Written request 1: In the records, rewrite everything from the line containing "This screenshot has height=512, width=768." down to the line containing "Action: pos(507,124)", putting "download icon" in place of "share icon" and keeping everything else the same. Omit the pictures.

Page excerpt:
··········

# Florida Concealed Weapons License Class



## Capt Ron (Dec 28, 2007)

Shooters,
My name is Capt Ron Beermunder. I'm a certified NRA instructor who offers Concealed Weapons License training or CCW training 7 days a week.
The classes are done around your schedule by appointment only. They can be completed in one or two sessions and times range between 3-8 hours depending on your skill level and comfort with firearms.
Our website is 
www.IWillNotBeAVictim.com
The classes are private and can be for 1-4 students. I like to keep the amount of students low because the we fire 200-300 rounds and smaller classes equal safer classes.
Cost for superior private training around your schedule including guns and ammo, application, notarization, $150.00 
Keep in mind the local gun shows can give you a training certificate also for only $145.00 +tax and you only have to shoot one wax bullet in to a cardboard back stop. I dont know how that's considered training, it really is a serious safety issue. People have a God given right as well as a Constitutional right to defend themselves, they also have a responsibility to everyone else to have adequate training. Remember you and I will be out in public with these people.
Please contact me through my personal Email and not through the forum.
*"How do we do this?"*
1. You begin by calling me directly on my cell phone or Email me to discuss details.
Phone: (850) 434-8464 Email: [email protected]
2. We pick a date and time that's good for you.
3. We meet at our class room in Pensacola located 1.8 miles from the front gate of NAS PCOLA. Spend 1-3 hours in class room. This is where we will discuss gun safety, CCW laws, guns, shooting scenarios, tell stories, take apart and reassembe guns and clean guns, become intimate with the parts of guns. Inexperienced shooters will also shoot air soft pistols at this time to learn the fundamentals of shooting.
4. We drive 32 miles to STYX River Range
5. We shoot several 200-300 rounds, .22, .38, 9mm, 12 gauge, .223, etc...
6. We return to the class room and you will take a quick and easy 50 question multiple choice test. You will receive your NRA pistol training certificate which will fulfill the training requirement for your Florida Concealed Weapons License.
7. I will provide you with the CCW application and notarize the application for you free of charge. If you need moral support, I will also go with you to the sheriff's office to assist you in getting your finger prints taken (another application fulfillment), and can do the same for the passport photo. I hope to soon be able to take the passport photo for you.
Things you need to apply:
Firearms Safety Training Certificate
Fingerprint Card
Passport Photo
Notarized Application Form
Check made out to Florida Dept of Agriculture $117.00


----------



## David V (Sep 19, 2005)

Hi Capt Ron.
How have you been?


----------



## Cruiser (Jul 21, 2006)

··········

Data rows:
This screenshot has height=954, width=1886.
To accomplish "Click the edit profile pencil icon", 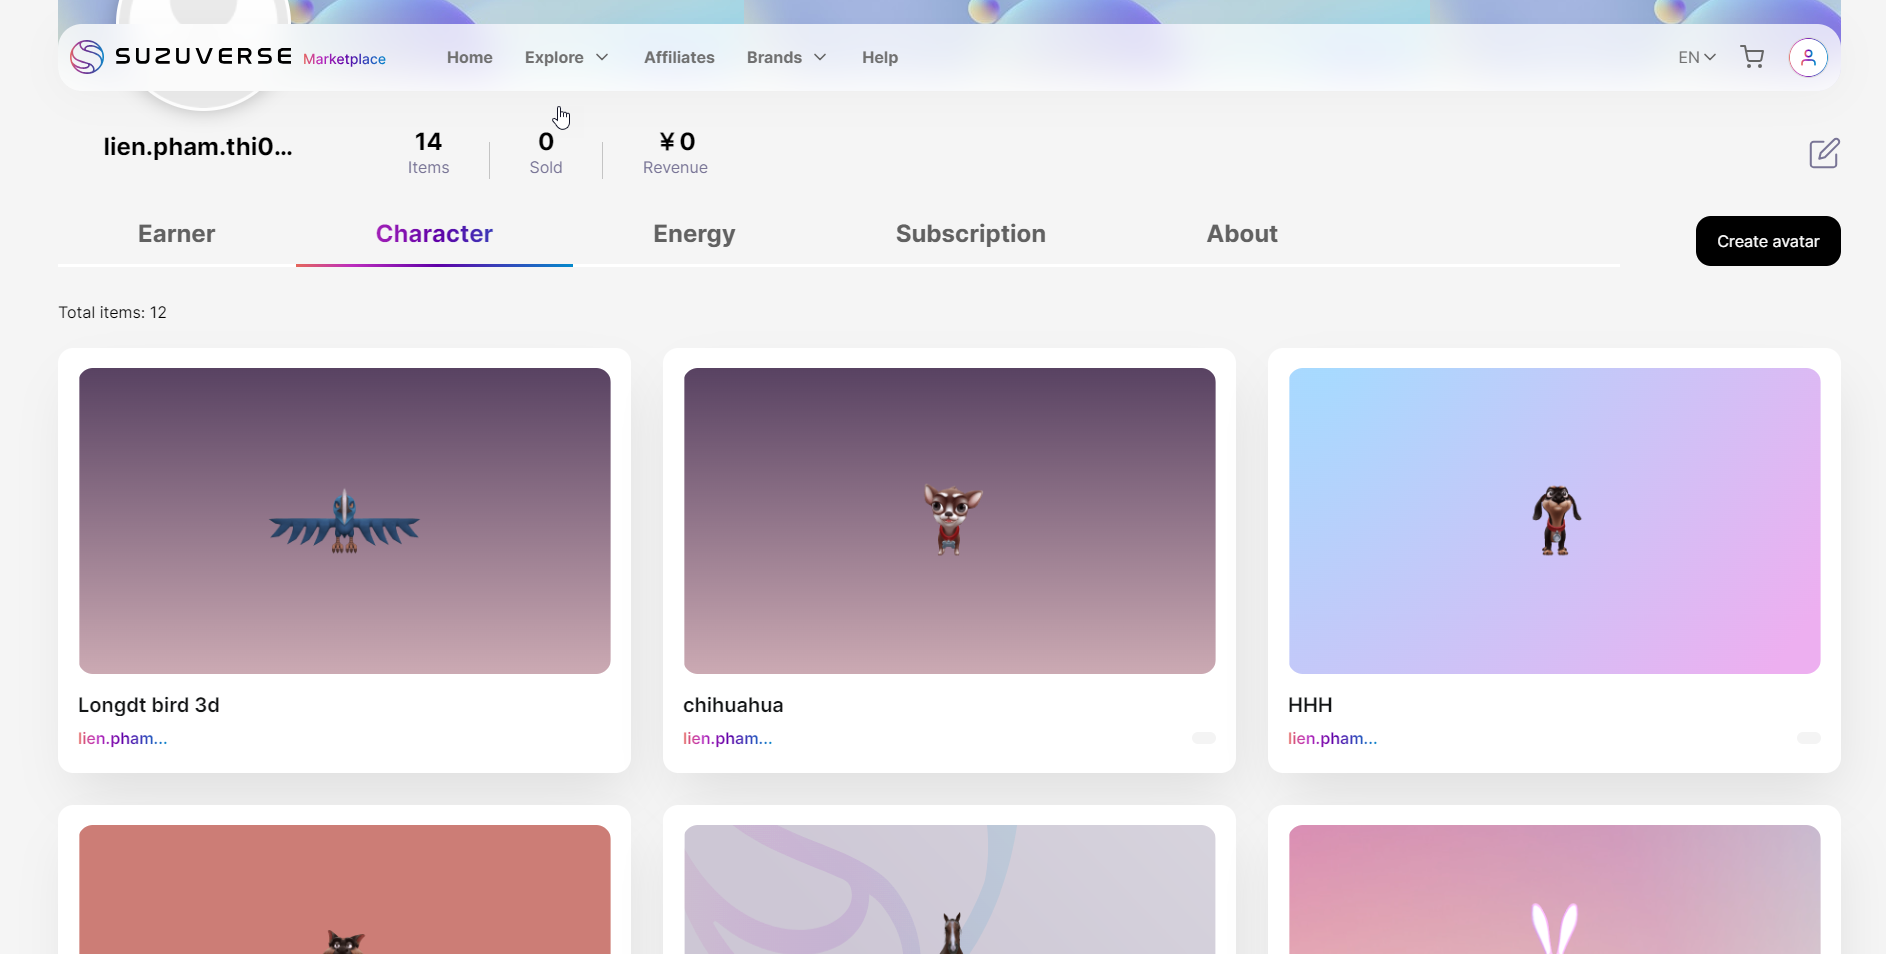I will click(1824, 153).
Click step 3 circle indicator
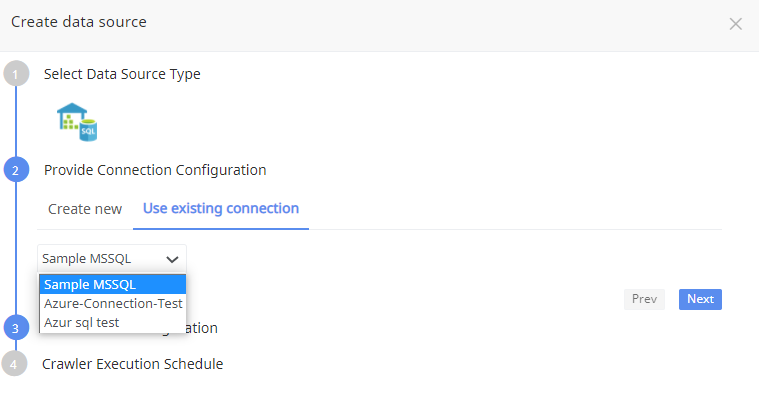Screen dimensions: 759x404 click(16, 328)
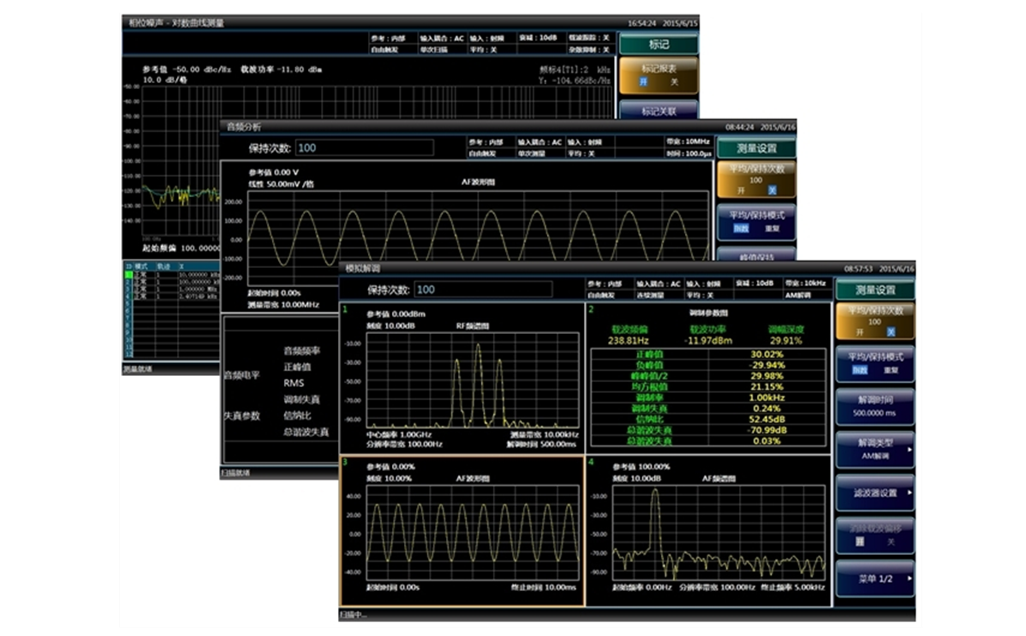Select the first row in the marker table
The width and height of the screenshot is (1026, 636).
(170, 271)
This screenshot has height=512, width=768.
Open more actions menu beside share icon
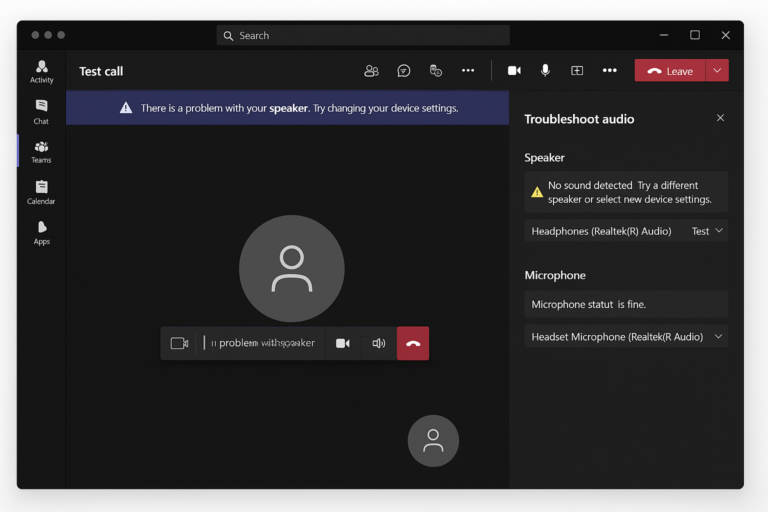(x=609, y=71)
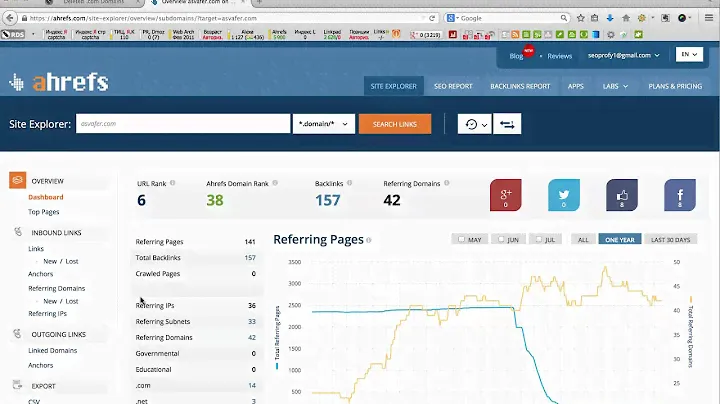This screenshot has height=404, width=720.
Task: Click the compare arrows icon button
Action: pos(507,124)
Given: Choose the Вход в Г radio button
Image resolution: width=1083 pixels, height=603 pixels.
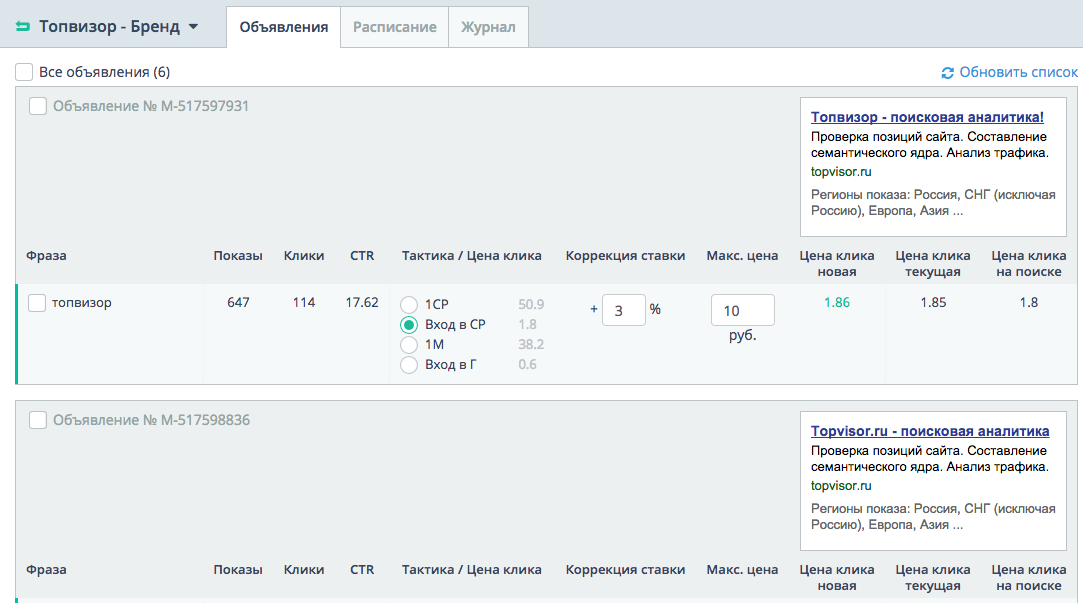Looking at the screenshot, I should coord(409,365).
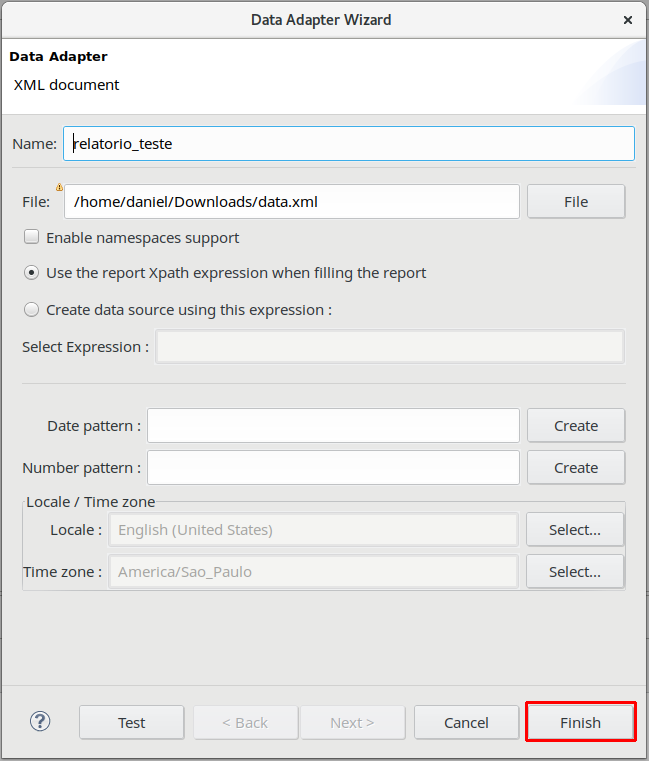Image resolution: width=649 pixels, height=761 pixels.
Task: Enable namespaces support checkbox
Action: [x=32, y=238]
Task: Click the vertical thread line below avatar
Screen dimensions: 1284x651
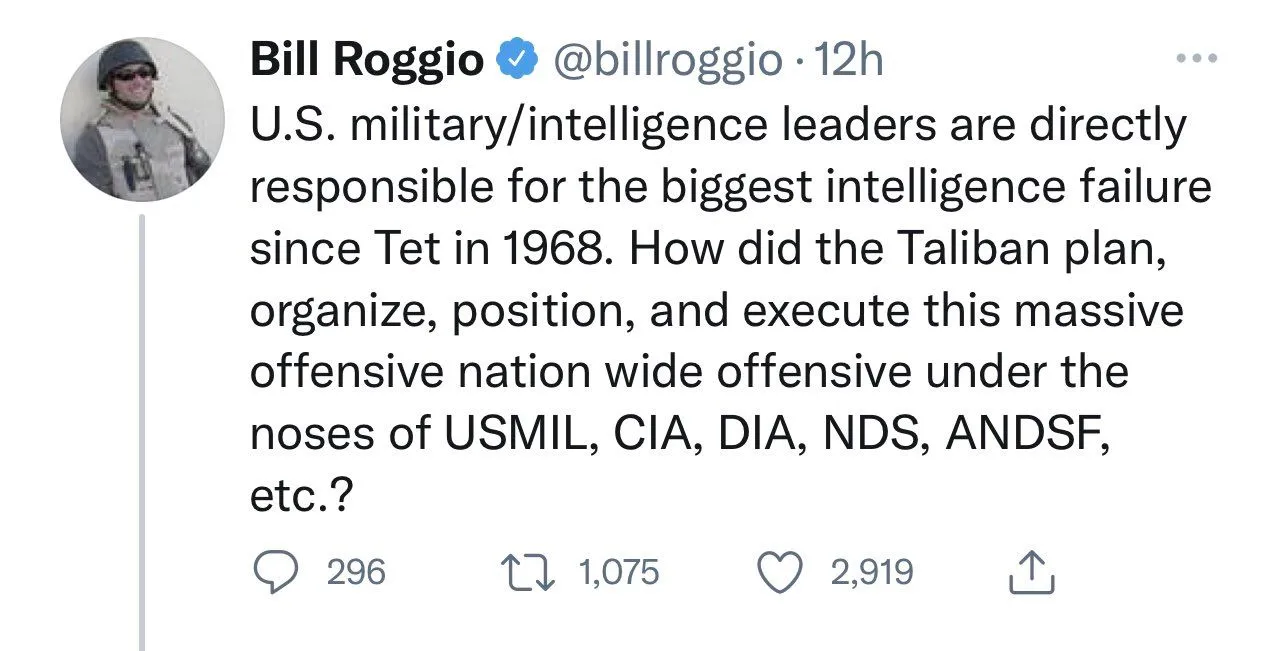Action: 142,430
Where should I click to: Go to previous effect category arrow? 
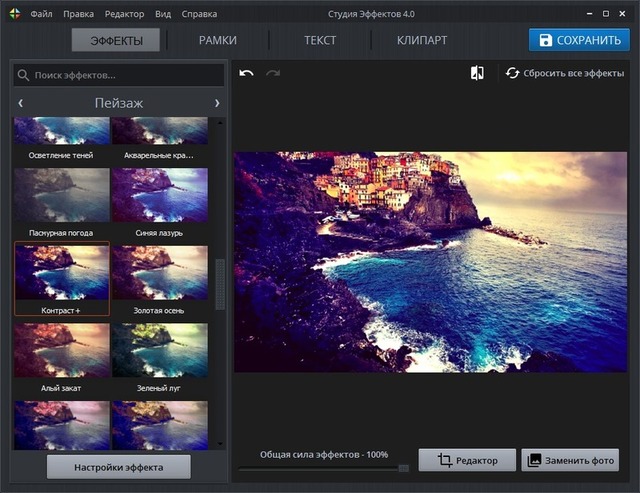21,103
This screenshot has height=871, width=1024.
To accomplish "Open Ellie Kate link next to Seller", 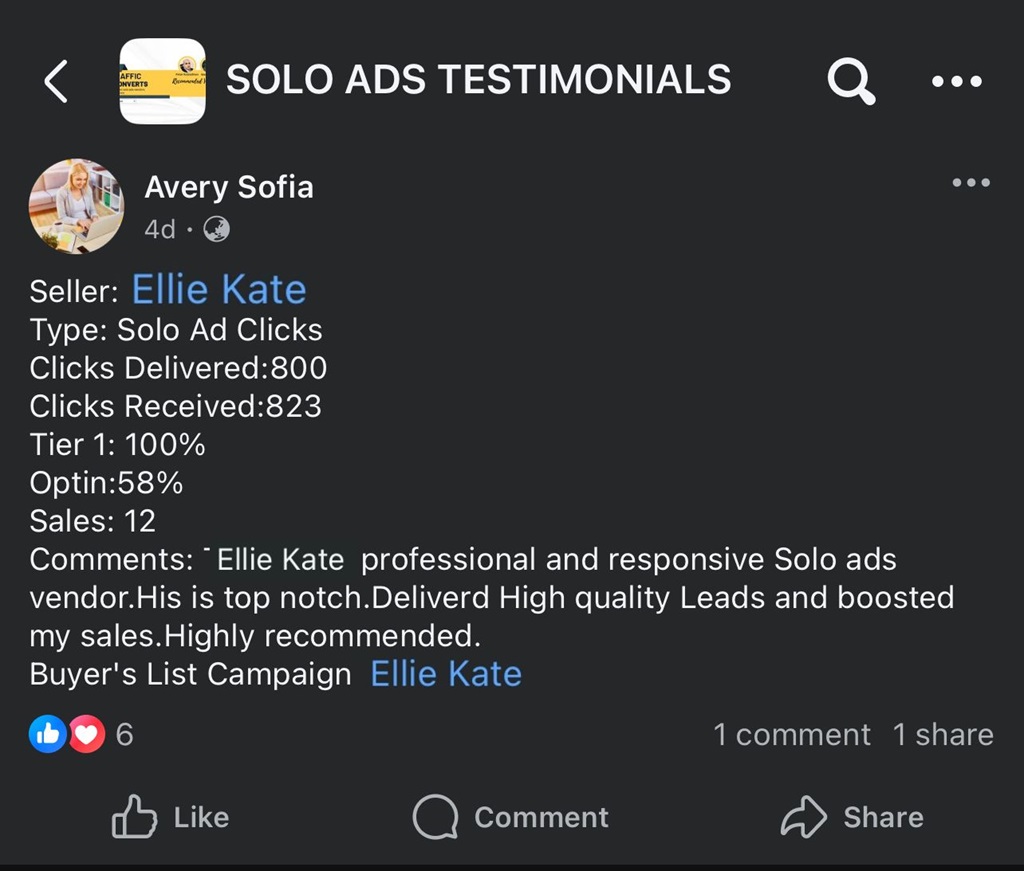I will (x=219, y=290).
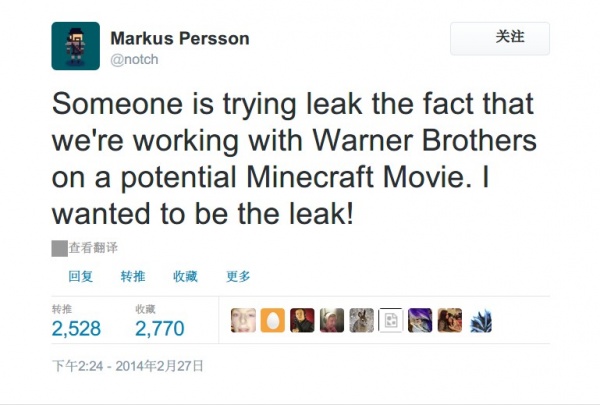
Task: Open the broken-image placeholder avatar
Action: coord(391,320)
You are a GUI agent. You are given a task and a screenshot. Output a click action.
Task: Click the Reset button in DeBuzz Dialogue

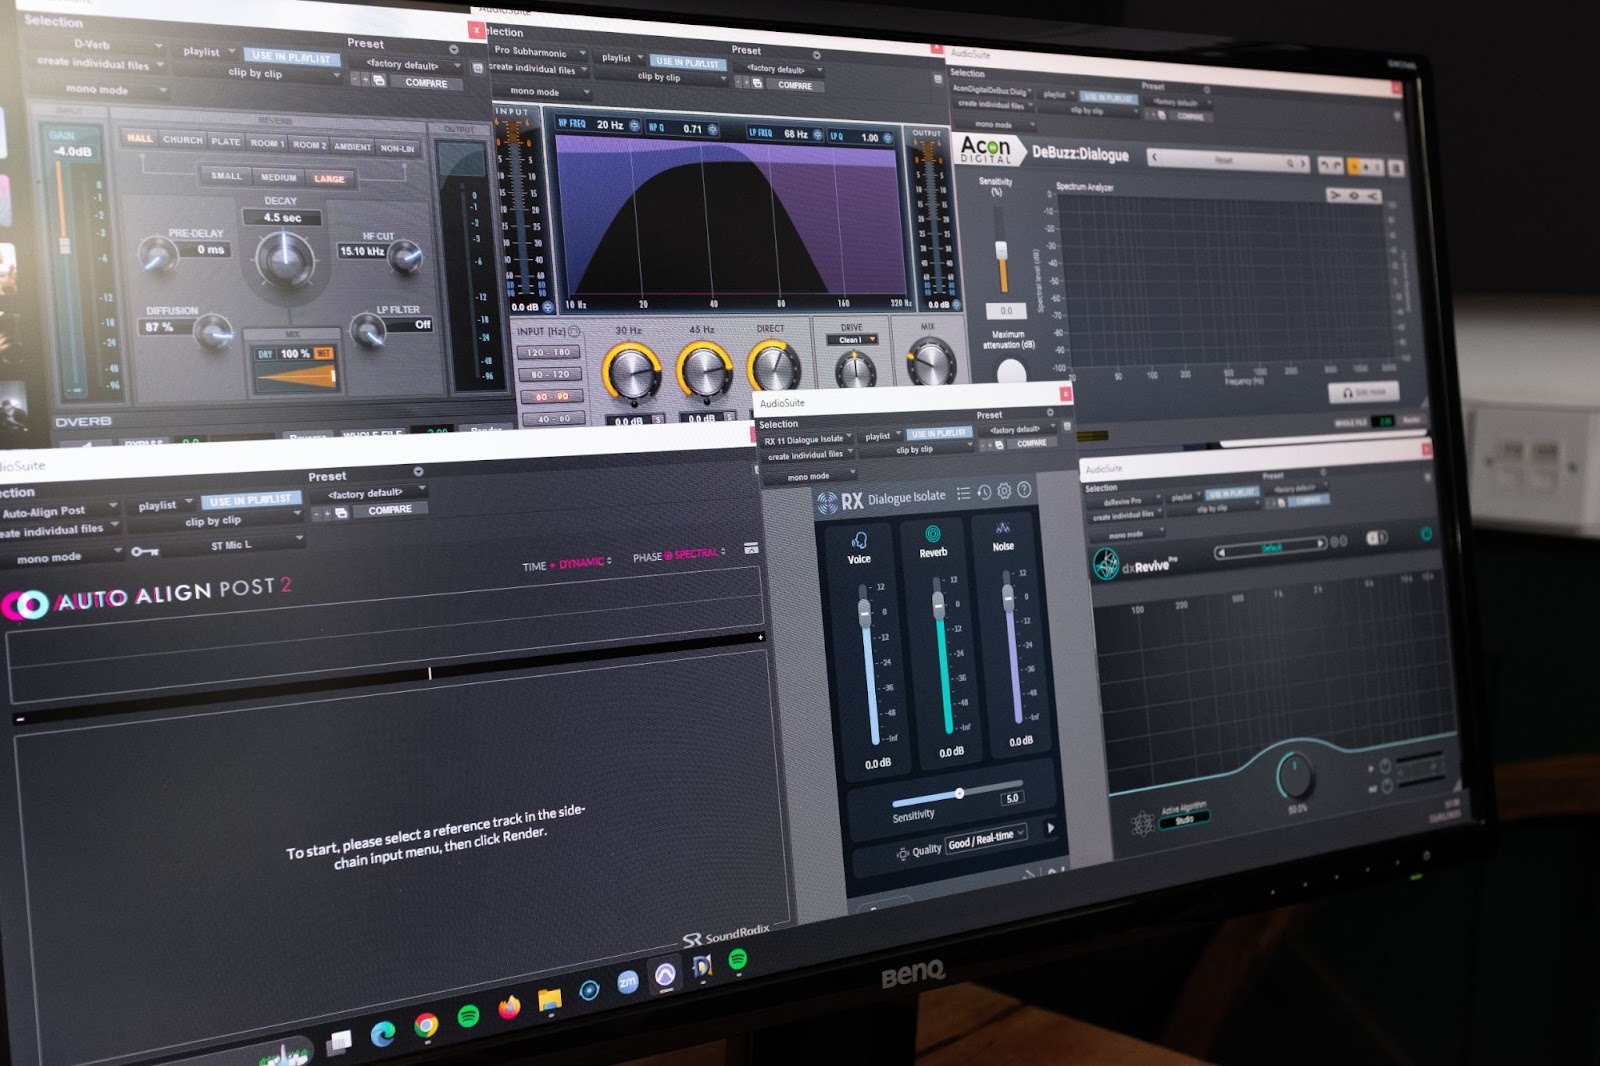pyautogui.click(x=1224, y=159)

··········

Written request 2:
Answer these questions about the concealed weapons class thread:
(a) What does the private training cost?
(b) For what amount is the check to the Florida Dept of Agriculture made out?
(c) How far does the class drive to reach the range, and what is the range called?

Final result 1:
This screenshot has height=512, width=768.
Open more actions menu beside download icon
(x=609, y=71)
This screenshot has height=404, width=720.
Task: Click the compare arrows icon button
Action: pos(507,124)

Final result 2:
(a) $150.00
(b) $117.00
(c) 32 miles, to STYX River Range